Sebelumnya, jangankan mengobrol, makan pun gue selalu sendiri karena Kak Tyco lebih banyak menghabiskan waktu di luar rumah. Sekarang, telinganya selalu siap mendengarkan curhatan gue. Setiap kali gue meminta bantuan seperti mengambilkan minum atau membuatkan makan pun dia selalu siap melaksanakannya. Bukan bermaksud untuk merepotkan, tapi gue benar tidak bisa melakukan hal itu sendiri. Tidak apa-apa, lah. Anggap aja semua itu pengganti waktu Kak Tyco dulu yang jarang memperhatikan adiknya. Hehehe.

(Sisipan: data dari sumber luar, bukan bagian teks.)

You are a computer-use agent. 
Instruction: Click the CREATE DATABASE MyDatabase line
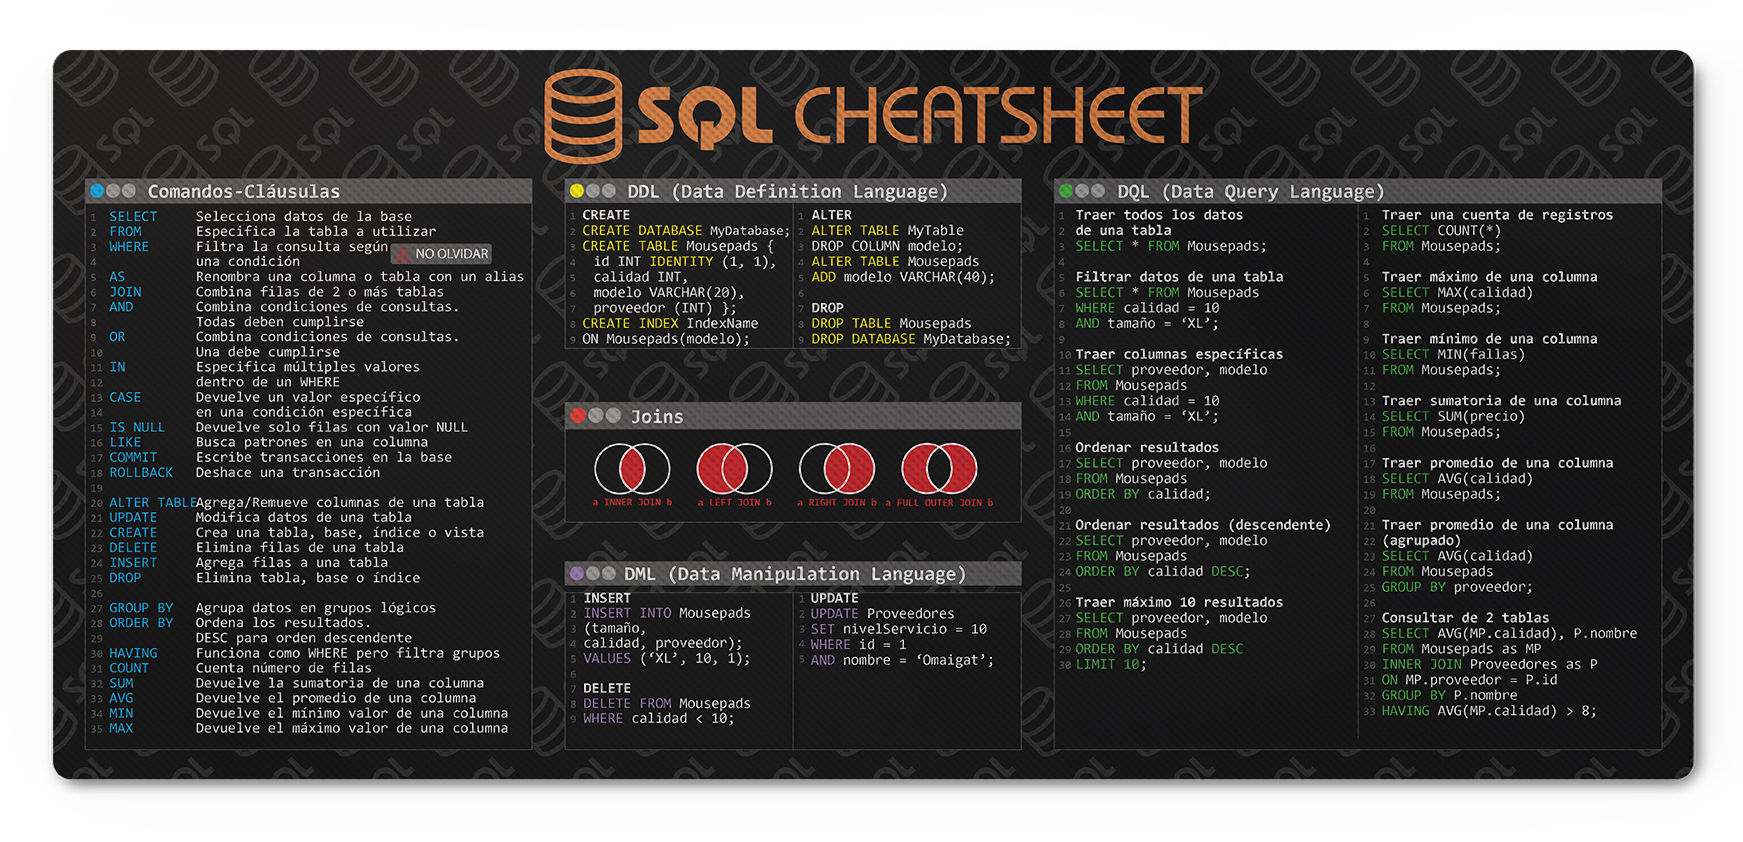pyautogui.click(x=685, y=231)
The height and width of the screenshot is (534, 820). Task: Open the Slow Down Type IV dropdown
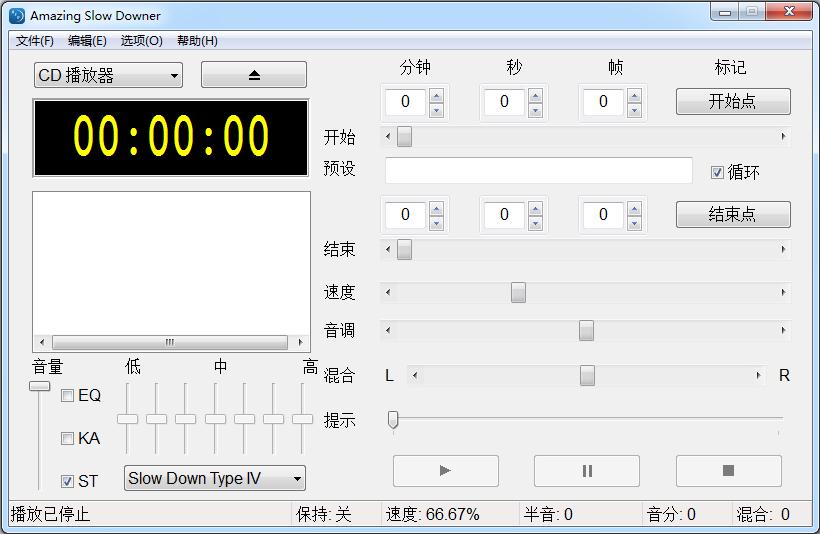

Gue belum yakin 100% bisa melakukan semua hal seperti pada saat mata gue bisa melihat, contoh lainnya adalah menyeduh kopi dan memasak mie instan. Dua hal yang sangat mudah itu tidak bisa gue lakukan pada dengan keadaan mata gue yang sekarang.
Untuk menyeduh kopi, gue pernah mencoba buat. Tapi kalau memasak mie, keberanian buat mencoba memasaknya aja tidak ada. Gue takut kompornya meledak saat dihidupkan. Akibatnya bukan hanya mencelakai gue, mencelakai Kak Tyco dan bisa jadi orang lain juga.
Gue tidak mau di penjara karena sudah buat orang celaka. Sengsara banget hidup gue jika di penjara dengan keadaan yang buta kayak gini. Cukup! Gue tidak mau membayangkan sesuatu yang membuat hidup gue semakin sengsara. Yang jelas, gue akan berusaha untuk hidup mandiri seperti pada saat mata gue bisa melihat. Melakukan hal apapun sendiri tanpa bantuan orang lain, terutama Kak Tyco. Gue yakin, gue bisa. Kalian percaya, kan?